今年のアート写真オークションはいよいよ今週からスタートする。
2月15日に、米国の中堅業者スワン(Swann Auction Galleries)で“Icons & Images:Photographs & Photobooks”が例年通り開催される。アート写真、ヴァナキュラー写真、フォトブックなど、ほとんどが1万ドル以下の低価格帯作品332点が出品される。今回はフォトジャーナリズムが特集されており、ルイス・ハイン (1874-1940) の作品が数多く出品されている。
高額落札が予想されるのは、カタログの表紙を飾るハインの代表作“Mechanic at Steam Pump in Electric Power House, Circa 1921”。落札予想価格は7万~10万ドル(770~1100万円)。ややブームが去った感があるレア・フォトブックはわずか19点の出品にとどまっている。
春前のアート市場は閑散期となる。オークション・ハウスは新しいコレクターを獲得するために新たな切口でアート作品やコレクタブルの紹介を試みる。今年はササビーズが積極的で、ロンドンとパリでユニークな取り組みを行う。
ササビーズ・ロンドンでは、2月16日までのオンライン・オークションでエロティック・アートに特化した“Erotic Art Online”を開催。
絵画、彫刻、ドローイング、ヌード系写真など78点が出品。ハーブ・リッツ、パトリック・デマルシェリエ、ミッシェル・コンテ、ヘルムート・ニュートン、ボブ・カルロス・クラーク、ベッティナ・ランス、荒木経惟などが含まれる。
2月15日には、“Erotic: Passion & Desire”オークションを開催。こちらにはやや高めの評価の、リチャード・アヴェドン、ロバート・メイプルソープ、ヘルムート・ニュートン、マン・レイ、トーマス・ルフなどのヌード写真が他分野の作品とともに出品される。
ササビーズ・パリは、お求めやすい価格帯の現代アート、家具などのデザイン、アート写真をまとめ販売する“NOW!”を2月28日に開催する。
続いてササビーズ・ロンドンでは、英国にゆかりのある低価格帯の、絵画、版画、アート写真、陶器などを取り扱う“Made in Britain”を3月20日に開催。
一方、フィリップス・ニューヨークは、高額セクターを含む幅広い価格帯の写真表現を含む現代アート系作品のオークション“NEW NOW”を2月28日に開催する。このシーズンに行われる新機軸のオークションは徐々に定着しつつあるようだ。

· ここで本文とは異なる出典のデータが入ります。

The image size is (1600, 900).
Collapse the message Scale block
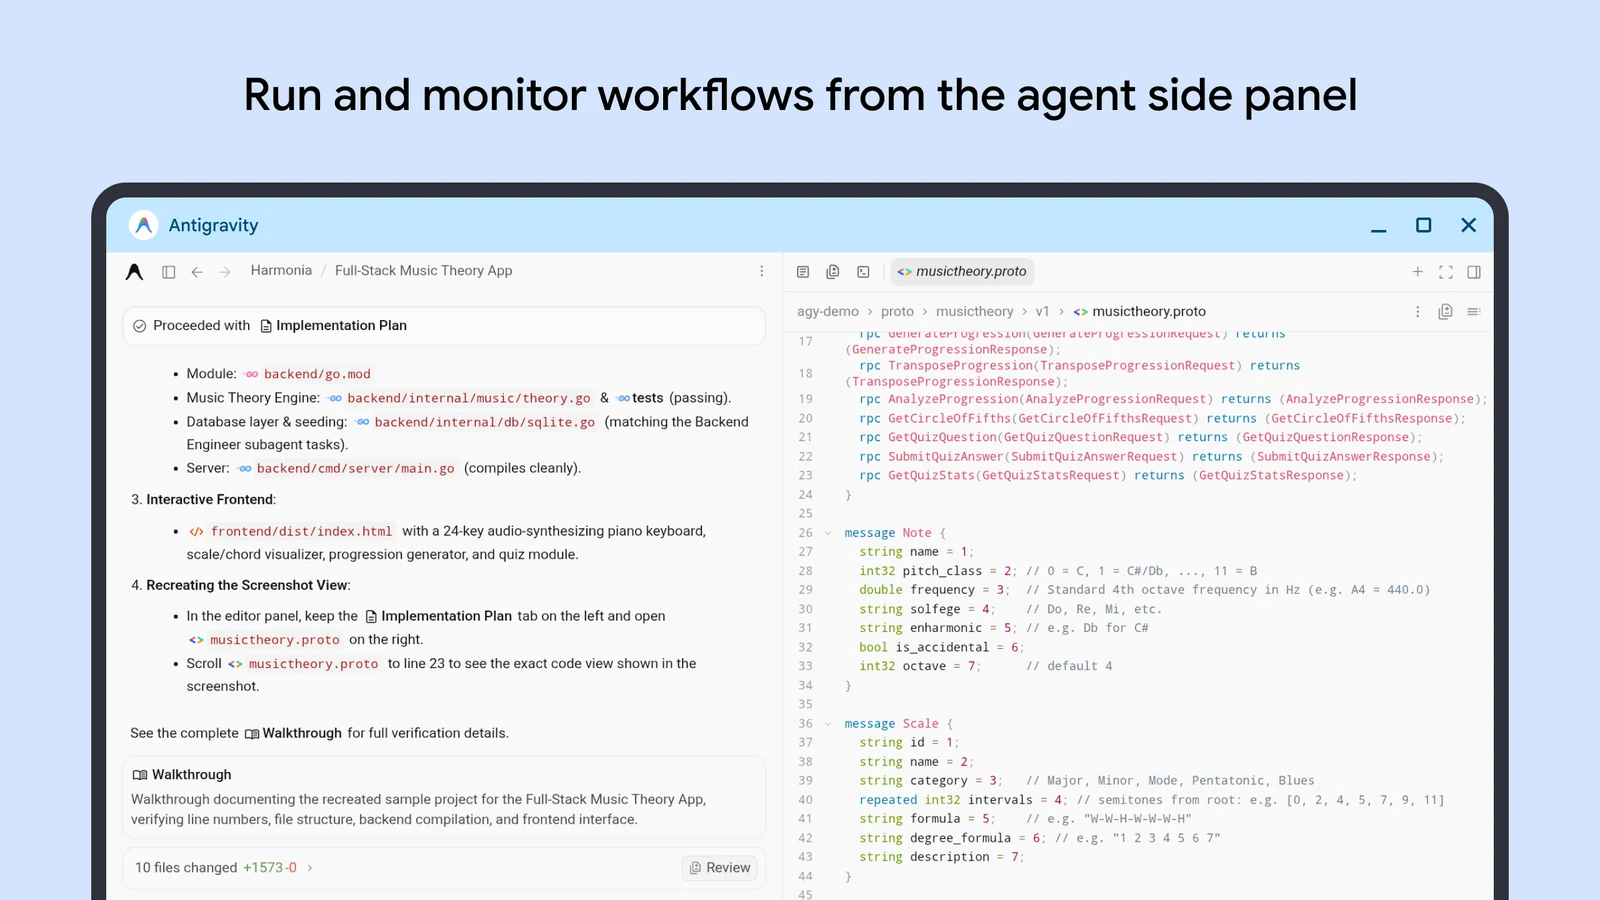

定例のニューヨークの大手業者のアート写真オークションは、世界最大のフォト・フェア“The Photography Show”が4月5日から8日に開催されるのに合わせて開催される。クリスティーズが4月6日、フィリップスが4月9日、ササビーズが4月10日を予定している。
実は今年になってからクリスティーズでは昨年来から続いているMoMAコレクションのオンラインセールが行われている。
1月には“MoMA: Bill Brandt”、“MoMA: Garry Winogrand”が開催。こちらの分析は近日中にお届けする予定だ。